In other words, banks or post offices will not deduct TDS from the interest income up to Rs40,000. But the interest income will still be taxable as per current income tax laws. So, the four-times increase in TDS limit means an individual can deposit up to Rs5 lakh in bank/post office term deposits without banks deducting any tax (assuming around 8% annual interest). This will benefit small investors and senior citizens, most of who do not have taxable income but have to file returns to claim refund.
Changes in Section 194-A
Accordingly, the Interim Budget has proposed to amend Section 194-A of the Income Tax Act, 1961. Till now, under Section 194-A, if the interest income from FDs made in banks/post office exceeds Rs10,000 in a year, the amount is credited to the individual only after deducting tax at the rate of 10%. This is applicable on interest paid out by banks/post office and not housing finance companies.
Interest earned from fixed deposits is taxed on accrual basis at the slab rate applicable. At present, on fixed deposits, banks deduct 10% TDS on interest to residents, 20% for those who do not have PAN and 30.90% to non resident Indians. Even recurring deposits attract tax deduction of 10% of the interest earned.
At present, exemption on TDS can be claimed by submitting Form 15G (those below 60 years) and Form 15H (60 years and above). There is also penalty for false declaration in Form 15G/H.

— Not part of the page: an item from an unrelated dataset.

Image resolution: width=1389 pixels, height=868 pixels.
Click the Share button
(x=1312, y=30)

No changes in 80TTA/ 80TTB
Savings banks account holders will continue to get exemption under Section 80TTA on interest up to Rs10,000 from savings account in a financial year. This is applicable for savings bank account, post office or co-operative banks. If the interest earned from these sources exceeds Rs10,000, the extra amount will be taxable.

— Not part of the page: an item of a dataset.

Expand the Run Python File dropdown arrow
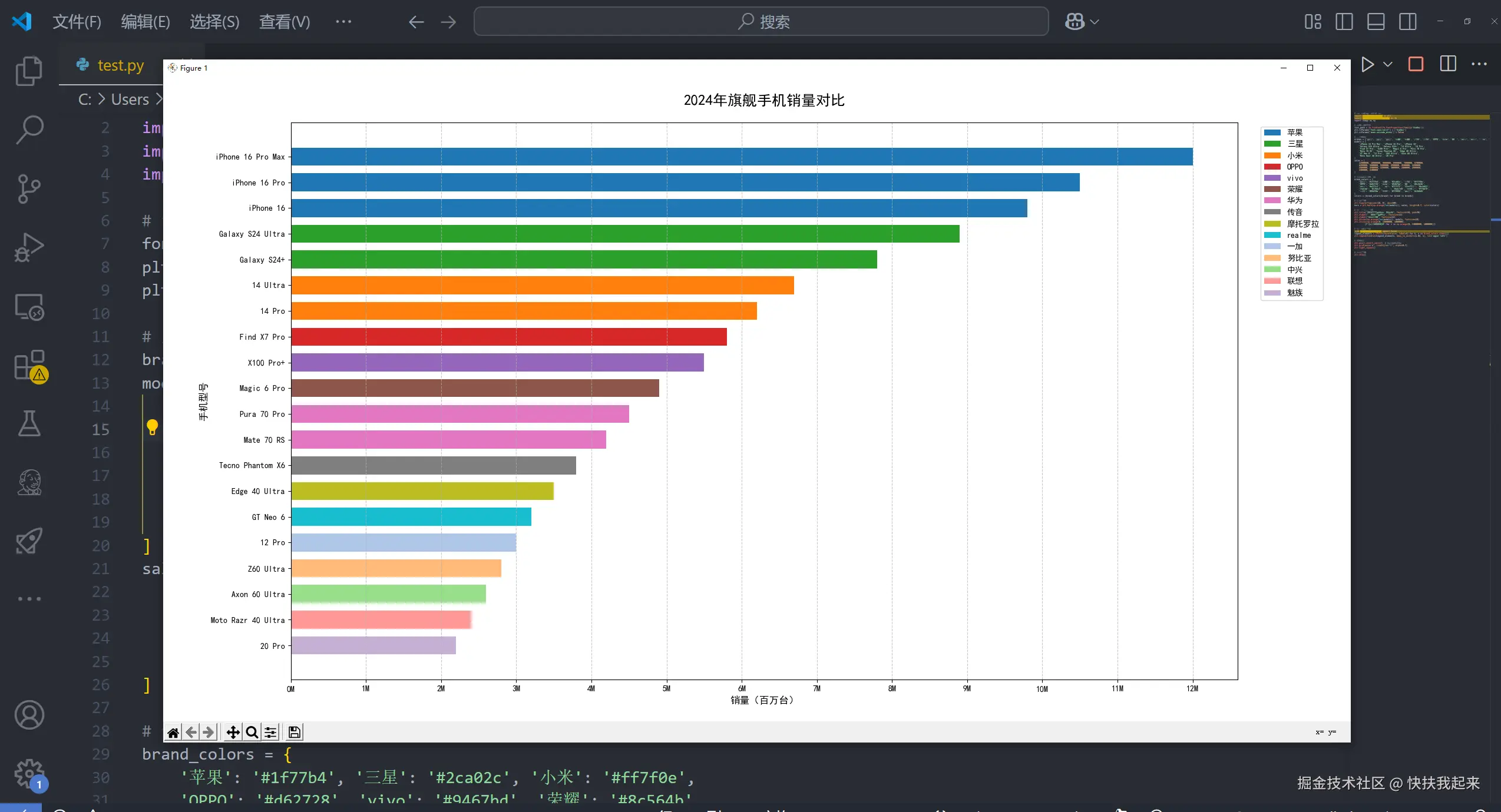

For senior citizens, the Central Board of Direct Taxes has issued a notification clarifying that no TDS will be deducted by the banks if the interest income in a single financial year does not exceed Rs50,000. In fact, in last year’s Budget, finance minister Arun Jaitley had introduced a new Section 80TTB where any individual, aged 60 years and above can claim the deduction of up to Rs50,000 of interest income from deposits with either banks, co-operative societies or a post office from their gross total income before levy of tax.
Boost to bank deposits
In the last few months, bank deposit growth has significantly lagged bank credit growth. For the fortnight ended Jan 4, 2019, the aggregate deposits have registered a growth of 9.9% year-on-year or Rs10.85 lakh crore and advances have increased by 14.5% or Rs 11.85 lakh crore. So, banks have raised their deposit rates to attract more funds and retain investors. Such widening gap between deposit and credit growth requires banks to manage liquidity by focusing on deposit growth.
Moreover, collections from various small savings schemes have surged as the gap between the small saving interest rate (average of PPF and Sukanya Samridhi accounts rate) and average bank term deposit (>1 year) still remains around 98 basis points. Also, many risk-averse investors are gradually investing in mutual funds and insurance products to diversify their portfolio.